§ THE PROBLEM: Print the entries exactly as they appear, and omit any images.

STORED DATA Block Start

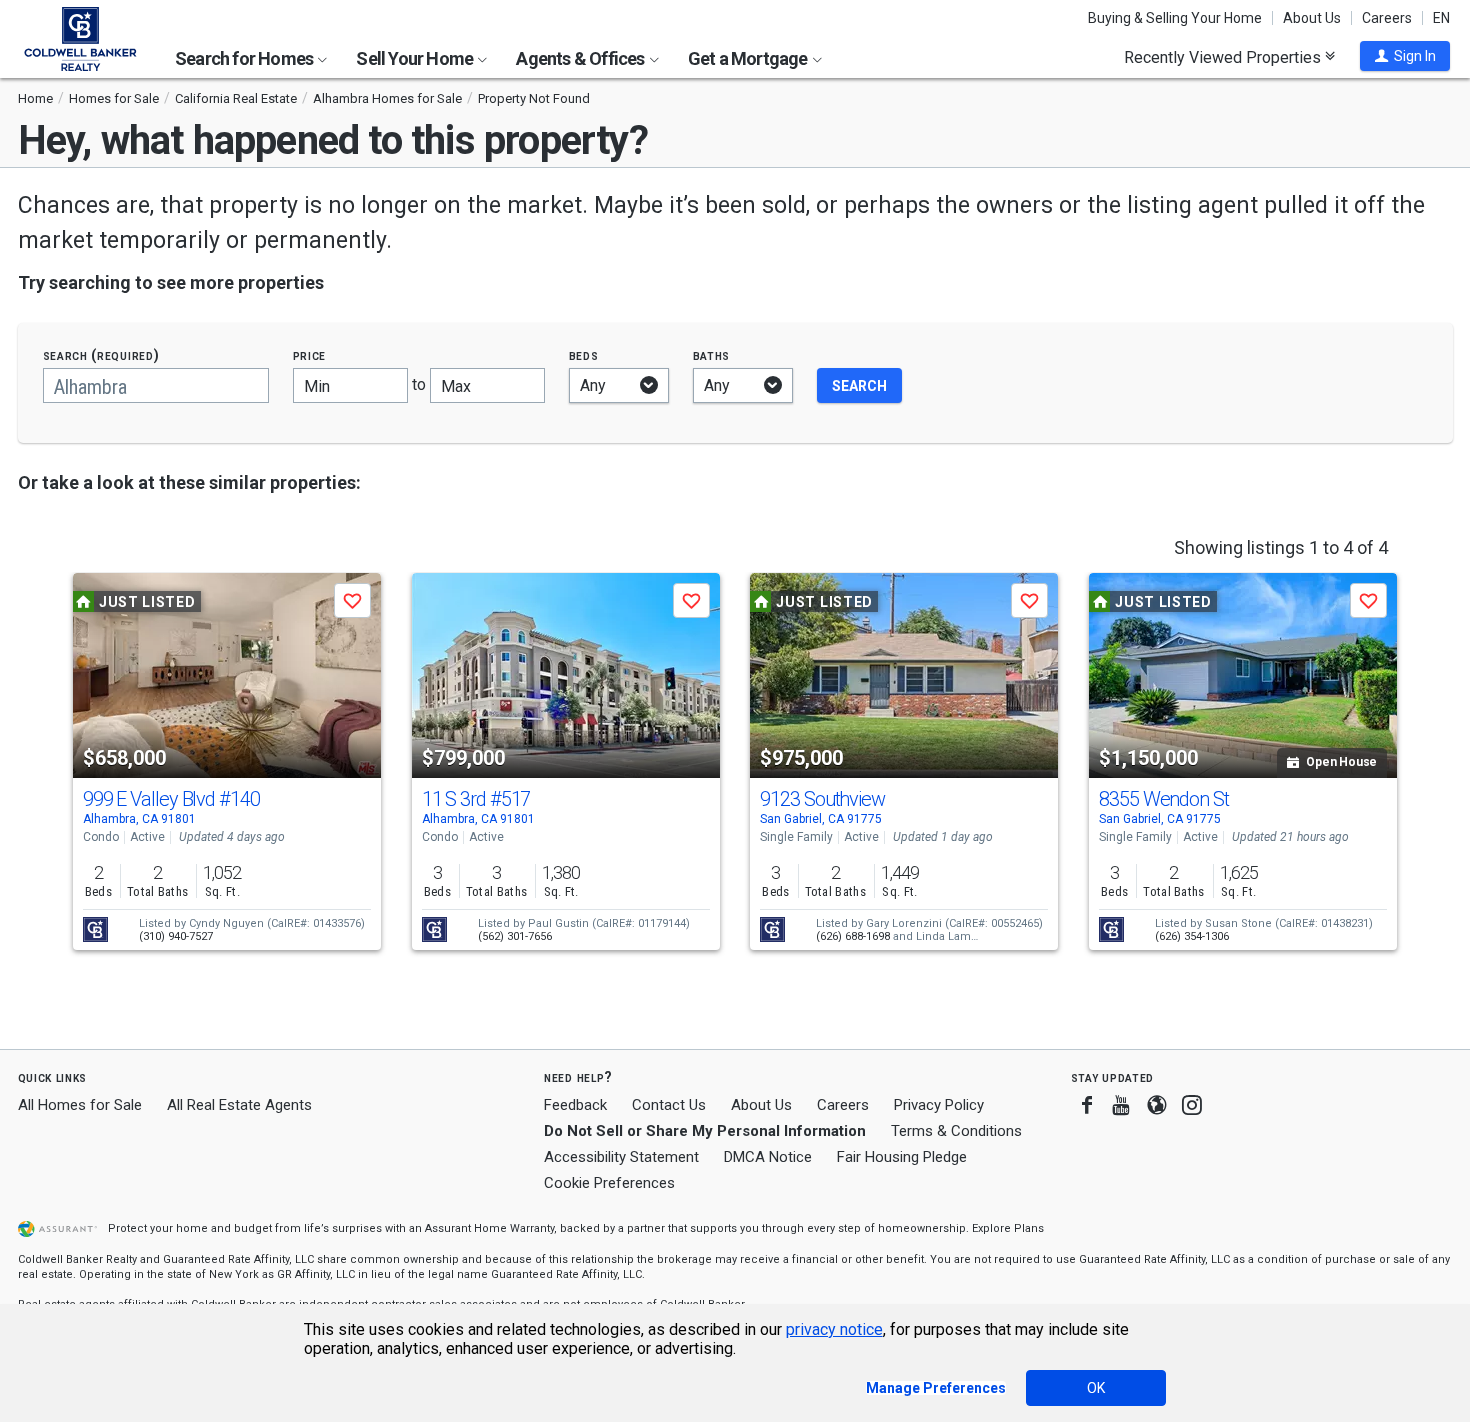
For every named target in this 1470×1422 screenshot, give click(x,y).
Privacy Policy (939, 1105)
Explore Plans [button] (1008, 1228)
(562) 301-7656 (515, 936)
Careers (1387, 18)
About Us (1312, 18)
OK (1096, 1388)
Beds (584, 355)
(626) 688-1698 (853, 936)
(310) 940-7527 (176, 936)
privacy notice (834, 1329)
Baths (712, 355)
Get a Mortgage (749, 58)
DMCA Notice (768, 1157)
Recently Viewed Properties (1224, 57)
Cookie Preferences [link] (609, 1183)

STORED DATA Block End

§ COMPLETED TASK:
For every named target in this 1470×1422 screenshot, give click(x,y).
Privacy Policy (939, 1105)
Explore Plans [button] (1008, 1228)
(562) 301-7656 (515, 936)
Careers (1387, 18)
About Us (1312, 18)
OK (1096, 1388)
Beds (584, 355)
(626) 688-1698 (853, 936)
(310) 940-7527 (176, 936)
privacy notice (834, 1329)
Baths (712, 355)
Get a Mortgage (749, 58)
DMCA Notice (768, 1157)
Recently Viewed Properties (1224, 57)
Cookie Preferences [link] (609, 1183)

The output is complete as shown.